Given an $n=pq$ where $p$ and $q$ are odd, distinct primes. Let $\alpha \in \mathbb Z_n^*$ and $\text{ord}_n(\alpha)$ be the order of $\alpha$ in $\mathbb Z_n^*$. The text claims that:
$\text{ord}_n(\alpha) = \text{lcm}(\text{ord}_p(\alpha),\text{ord}_q(\alpha))$.

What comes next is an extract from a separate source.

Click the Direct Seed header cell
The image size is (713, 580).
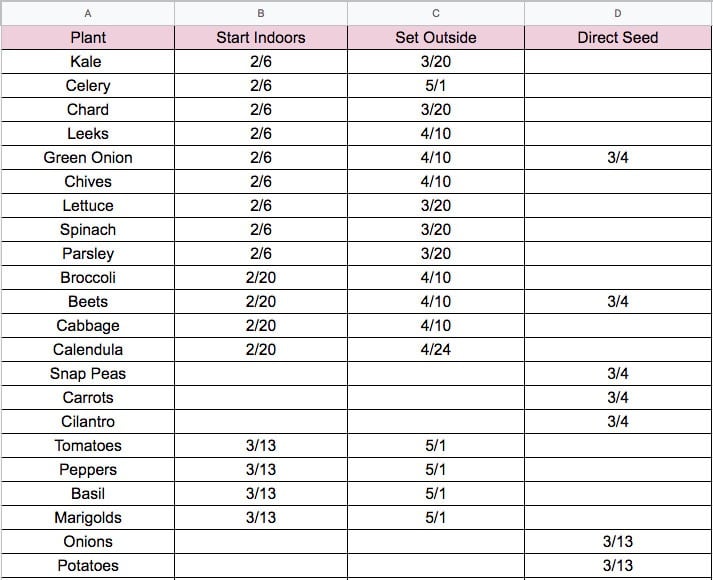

How am I supposed to interpret this? What if $\alpha \geq p$? Do I just compute the value modulo $p$? In that case the order of $n$ in $\mathbb Z_n^*$ is always $\text{lcm}((p-1),(q-1))$. But if $p=3$ and $q=5$ we can easily find an element in $\mathbb Z_{15}^*$ such that the order is not 4. Take for instance 4. Have anyone got some light to shed on this?
Is $\Bbb Z^*_n$ the multiplicative group of integers coprime to $n$? Yes, if $\alpha \gt p$ (it can't be equal, then it wouldn't be coprime to $n$) you take $\alpha \pmod p$ and look for its multiplicative order. The multiplicative order is the lowest solution to $\alpha^k=1 \pmod p$ So if $p=13, \alpha=2, \operatorname {ord}_p(\alpha)=12$, but if $p=13, \alpha=4, \operatorname {ord}_p(\alpha)=6$ For your example, you are correct that $\operatorname {ord}_{15}(4)=2$, but $ \operatorname {ord}_3(4)=1$ and $ \operatorname {ord}_5(4)=2$ with $\operatorname{lcm } 2$, so all is well.